No Fun for British Bonds 

The Bank of England was forced to step in to calm its gilt markets as a mass sell-off. 

Key Details

  • The Bank of England stepped into the bond, or “gilt”, market on Wednesday to calm the market and prevent a potential crash. 
  • The crash follows British finance minister Kwasi Kwarteng’s “mini-budget,” which introduced new tax cuts and spending measures. The pound reacted by plunging 5%. 
  • “[He] doubtless expected praise for his fiscal statement on September 23. Instead, he was met with panic. After announcing the biggest package of tax cuts in half a century, sterling cratered,” says The Economist. 
  • “The Bank of England stepped into Britain’s bond market on Wednesday to stem a market rout, pledging to buy 65 billion pounds ($69.4 billion) of long-dated gilts after a government fiscal statement triggered the biggest sell-off in decades,” says Reuters. 
  • “With the fallout from Prime Minister Liz Truss’s tax cuts still ripping through U.K. asset prices, the central bank had been warned that collateral calls on Wednesday afternoon could force investors to dump government bonds,” says Bloomberg.

Why it’s important

The Bank of England says its intervention stopped a potential crisis that would’ve further harmed financial stability or damaged the country’s economy. 

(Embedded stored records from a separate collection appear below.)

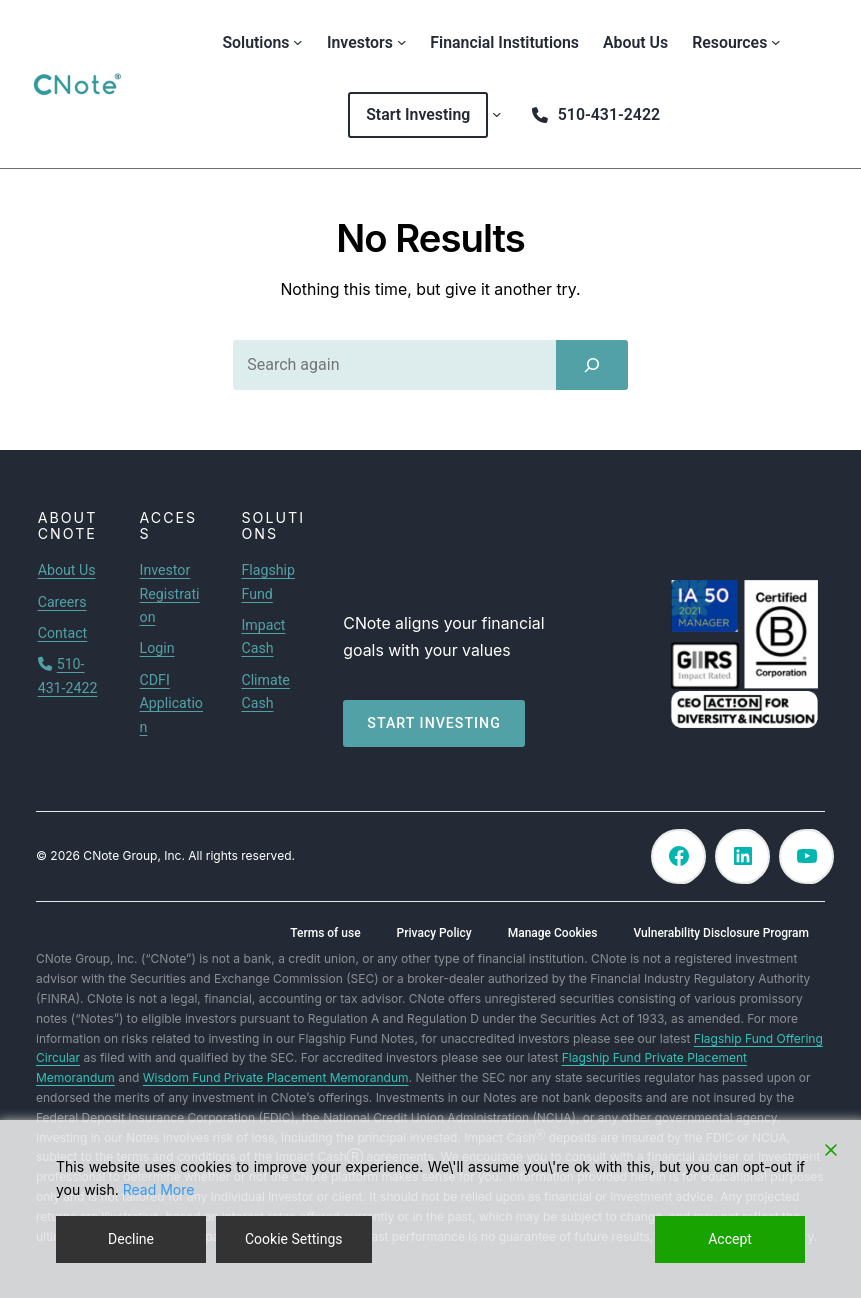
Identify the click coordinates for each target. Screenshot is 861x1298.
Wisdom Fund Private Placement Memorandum (276, 1077)
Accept (730, 1239)
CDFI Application (171, 703)
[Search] (592, 365)
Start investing (434, 723)
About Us (67, 570)
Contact (63, 633)
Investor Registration (170, 593)
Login (157, 648)
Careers (62, 602)
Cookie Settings (294, 1239)
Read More (159, 1189)
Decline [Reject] (131, 1239)
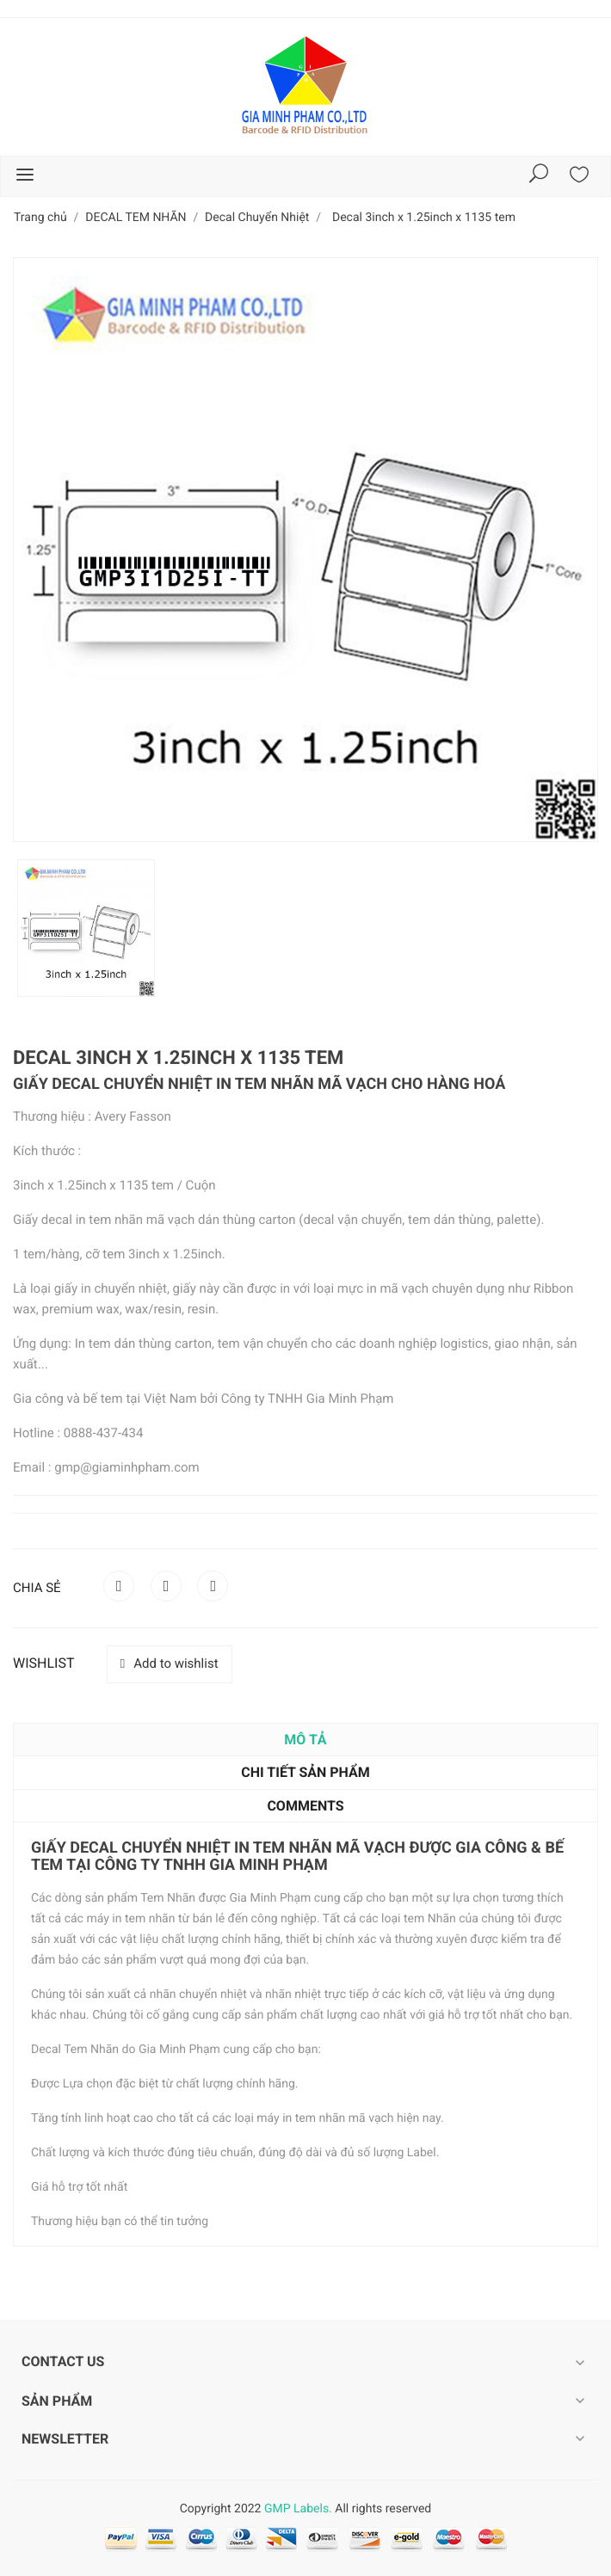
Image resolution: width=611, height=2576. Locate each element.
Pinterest (212, 1586)
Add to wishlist (169, 1663)
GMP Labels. (298, 2509)
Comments (305, 1806)
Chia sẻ (118, 1586)
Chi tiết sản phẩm (305, 1772)
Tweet (166, 1586)
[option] (86, 928)
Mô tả (305, 1739)
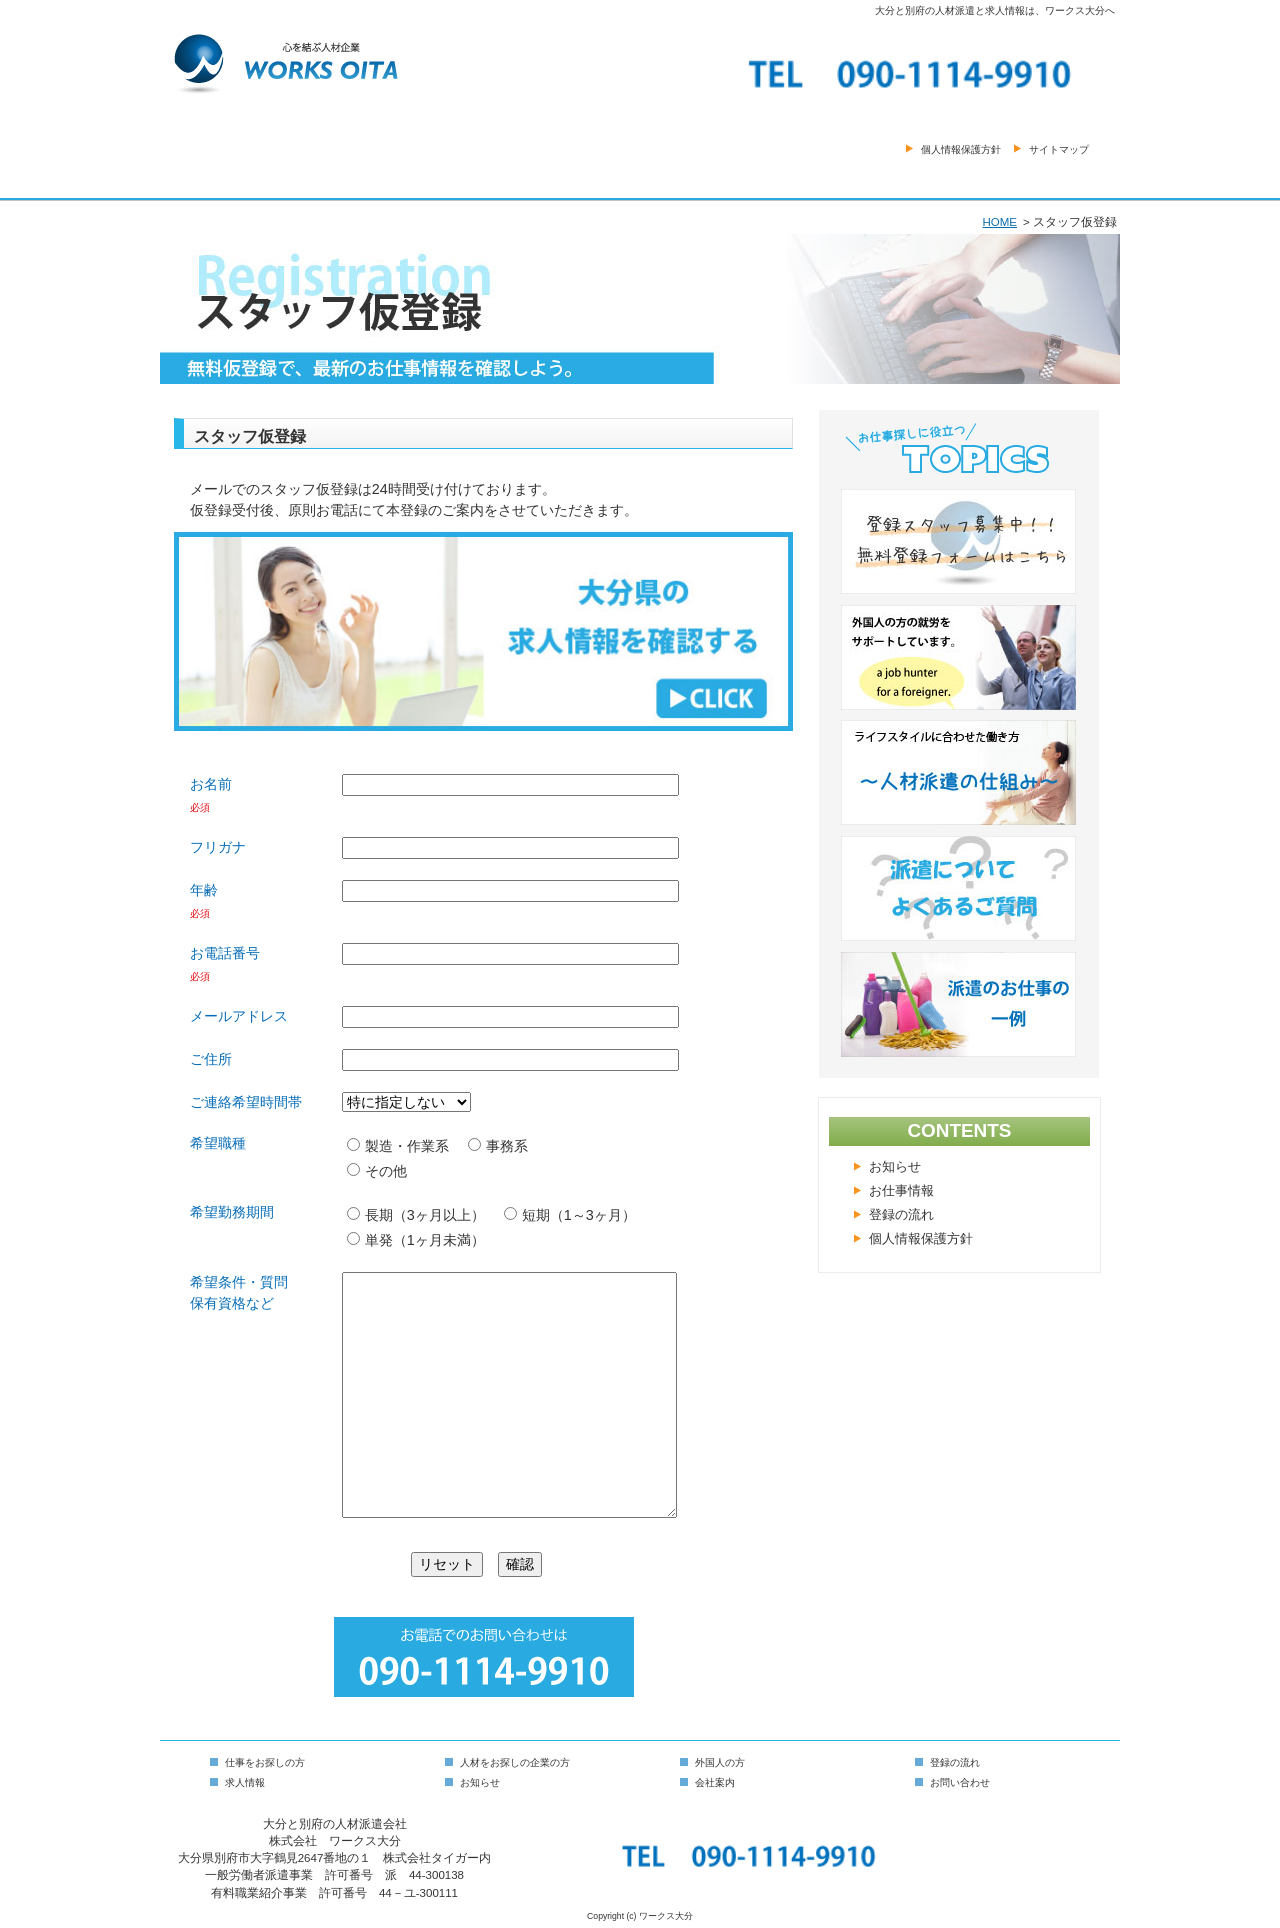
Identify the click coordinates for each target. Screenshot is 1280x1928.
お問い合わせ (1039, 178)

“The BOE decided to intervene to get ahead of a potential crisis that could have hit within hours. It was concerning collateral requirements on liability-driven investment strategies, such as those at pension funds, would have turned many into forced sellers of long-dated gilts,” says Bloomberg. 

“The bank’s Financial Policy Committee on Wednesday acknowledged the dysfunction in the gilt market posed a material risk to the country’s financial stability and opted to take immediate action,” says CNBC. 

“Were dysfunction in this market to continue or worsen, there would be a material risk to U.K. financial stability. This would lead to an unwarranted tightening of financing conditions and a reduction of the flow of credit to the real economy,” says the Bank of England.

Notable quote

“The panic selling you are now seeing that is leading to the plunge of U.K. bonds, currency, and financial assets is due to the recognition that the big supply of debt that will have to be sold by the government is much too much for the demand. That makes people want to get out of the debt and currency. I can’t understand how those who were behind this move didn’t understand that. It suggests incompetence. Mechanistically, the U.K. government is operating like the government of an emerging country,” says Bridgewater Associates founder Ray Dalio.

Backing up a bit

As we previously reported, the United Kingdom’s economy is currently struggling under the weight of inflation and the energy crisis. The Bank of England responded to ongoing crises with a 50-basis-point hike last Thursday, while the government has attempted to Implement massive tax breaks and incentives in a bid to increase economic growth.